O Impacto Imediato da Execução Fiscal no Caixa da Empresa | quinta-feira, 25 de dezembro de 2025
Quando a empresa passa do “acho que está errado” para a conferência objetiva, normalmente aparecem três frentes de correção que se repetem em contencioso tributário de volume. A primeira é simples: pagamentos, parcelamentos antigos, compensações e abatimentos que, por falhas de integração, por discussões administrativas ou por erros de baixa, não entraram no cálculo final. É mais comum do que parece, especialmente quando houve recolhimentos parciais, pagamentos fora do padrão ou compensações pendentes de homologação.
A segunda é a duplicidade. Às vezes o mesmo débito é inscrito duas vezes, às vezes há execuções repetidas, às vezes há sobreposição de períodos. Isso não é “folclore”; é um efeito colateral do contencioso massificado e de bases de dados que nem sempre conversam bem. E duplicidade é um tipo de excesso que pode ser demonstrado com documentos e planilha, sem grandes filosofias.
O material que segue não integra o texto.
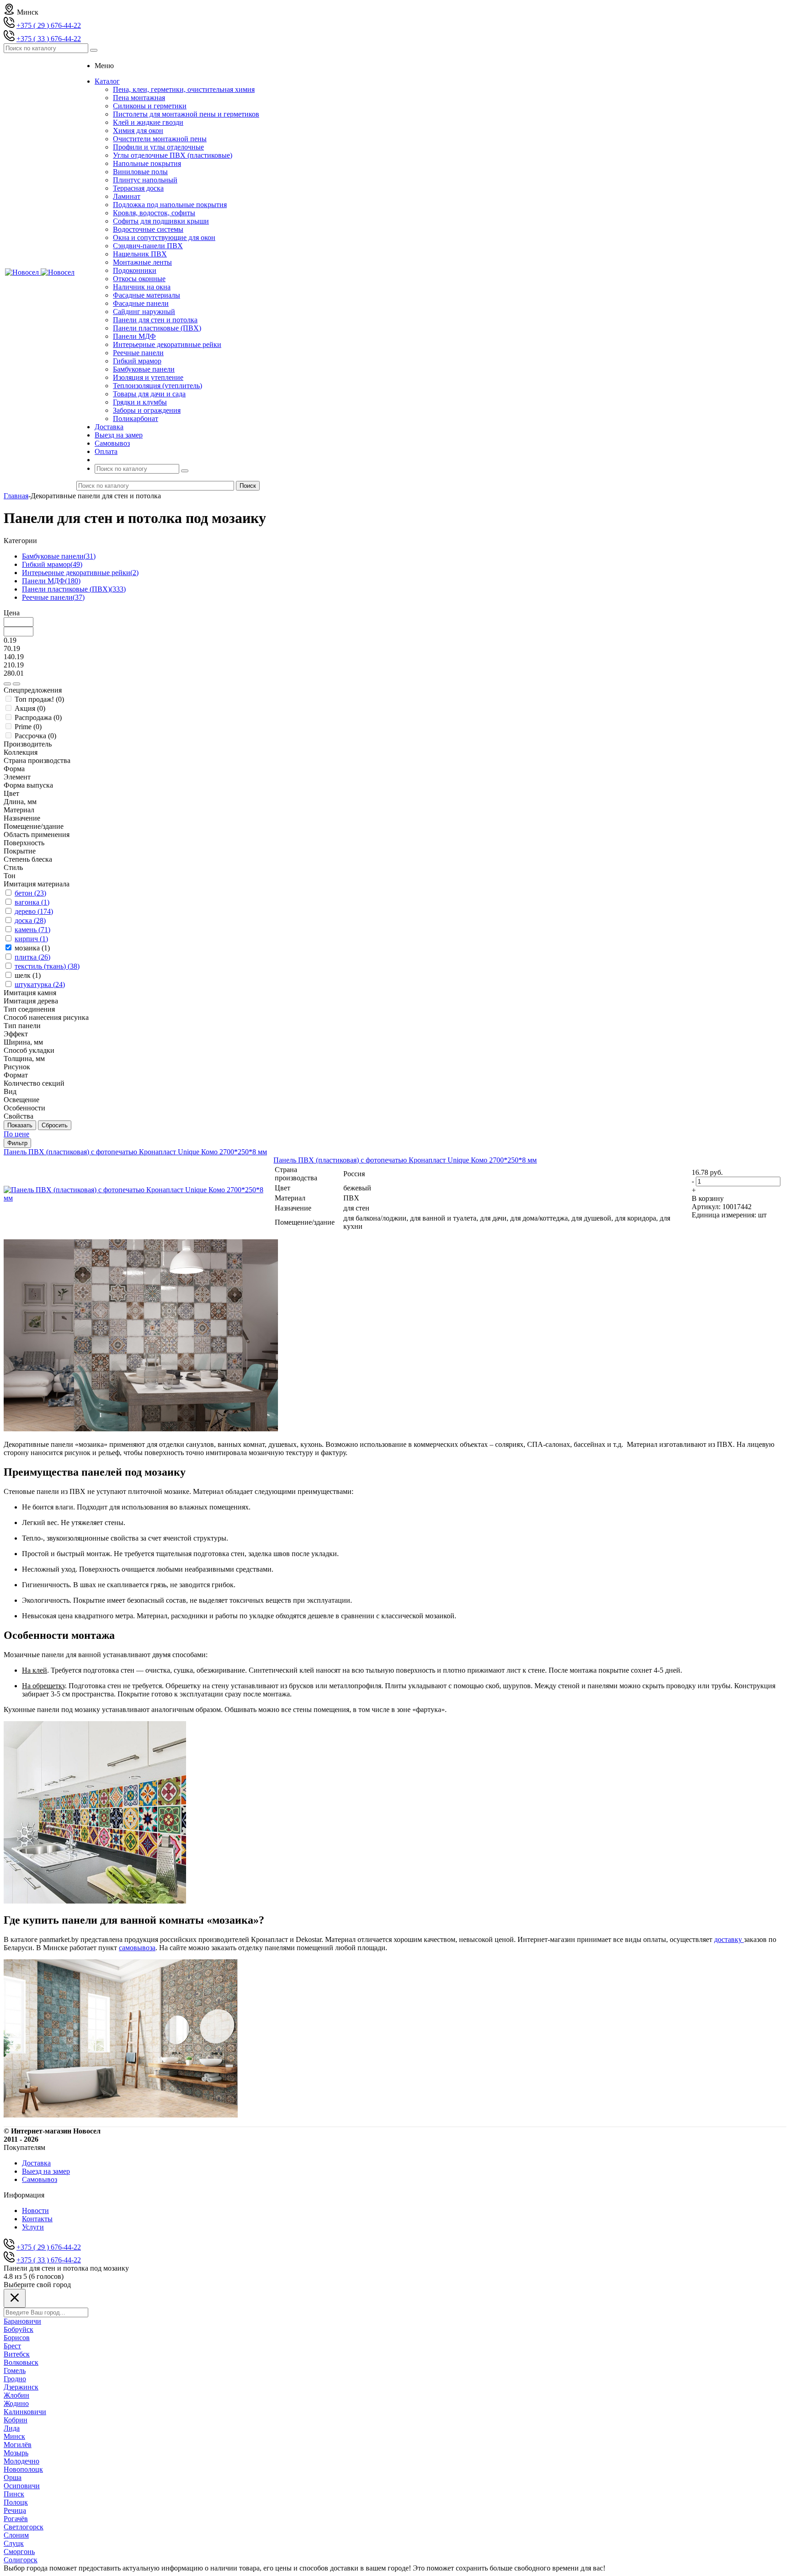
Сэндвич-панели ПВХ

A terceira é a prescrição — e, quando o processo se arrasta, a prescrição intercorrente. O CTN prevê o prazo para a Fazenda cobrar judicialmente (CTN, art. 174). E a Lei de Execuções Fiscais traz uma dinâmica específica para suspensão e arquivamento quando não se localizam bens, com impacto direto no reconhecimento de prescrição intercorrente (Lei nº 6.830/1980, art. 40). Para dar segurança a esse tema, o Superior Tribunal de Justiça fixou entendimento em repetitivo sobre a matéria (STJ, Tema 566, REsp 1.340.553/RS), que funciona como um mapa para analisar marcos, suspensões e a linha do tempo do processo. Em termos empresariais, a mensagem é direta: prescrição não é “tese de internet”; é uma análise cronológica minuciosa que pode extinguir total ou parcialmente a execução quando os marcos se encaixam.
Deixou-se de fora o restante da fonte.